Tiene su origen en la Convención del Armisticio del 22 de junio de 1940. En el artículo 3 de la Convención se dispone: “El gobierno francés invitará inmediatamente a todas las autoridades y a todos los servicios administrativos franceses del territorio ocupado a cumplir con la normativa de las autoridades militares alemanas y a colaborar con estos últimos debidamente”.
Esta colaboración se hizo oficial durante el discurso por radio del 30 de octubre de 1940.[1][2] En este discurso, Philippe Pétain comunicó su encuentro con Hitler y su decisión de aceptar, en violación del compromiso de la Unión franco-británica del 28 de marzo de 1940, el comienzo de una colaboración con el Tercer Reich, de la cual se hacía responsable de cara a la Historia. Las condiciones de esta colaboración estaban por estipular.
Consistió, por una parte, en una colaboración de Estado en principio con todos los Estados vecinos[3] sin exclusión y, en específico, con el Tercer Reich.

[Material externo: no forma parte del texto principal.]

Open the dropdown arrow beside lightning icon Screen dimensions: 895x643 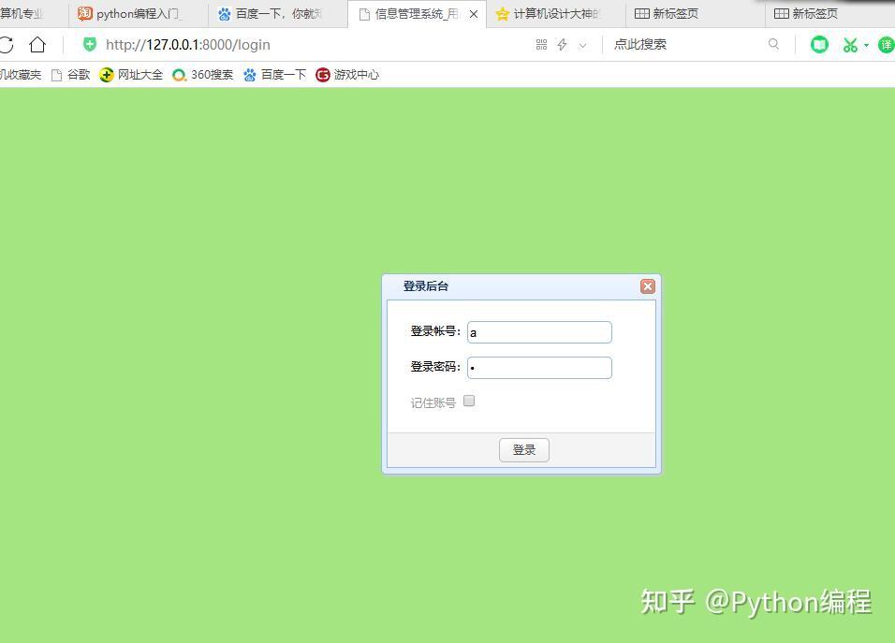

Pensando que esta colaboración podría ayudar a mitigar las dificultados de los franceses, Pétain invitó a sus conciudadanos en este mismo discurso a seguirle en este camino: “Así, en un futuro cercano se podría aligerar el peso del sufrimiento de nuestro país, mejorar la suerte de nuestros prisioneros, mitigar la carga de los gastos de la ocupación. Así se podría aligera la línea de demarcación y facilitar la administración y avituallamiento del territorio”.
Pétain promulgó en Francia leyes antisemitas ese mismo mes de octubre de 1940.
Por otra parte, esta colaboración conllevaba además otras formas de colaboración más informales, en las que participan los ciudadanos sin necesidad del aparato estatal.
Se distinguen tres formas de colaboración:
- La colaboración del Estado llevado a cabo por el régimen de Vichy.[4] Destaca sobre todo la disposición de la policía francesa al servicio de la ideología nazi en las redadas contra los judíos.
- Los colaboracionistas, de ideología fascista, que apoyan el comienzo de esta colaboración política y la participación en la guerra junto a Alemania[5],[6] (Rassemblement national populaire (RNP), Parti populaire français (PPF) y Légion des volontaires français (LVF).[7]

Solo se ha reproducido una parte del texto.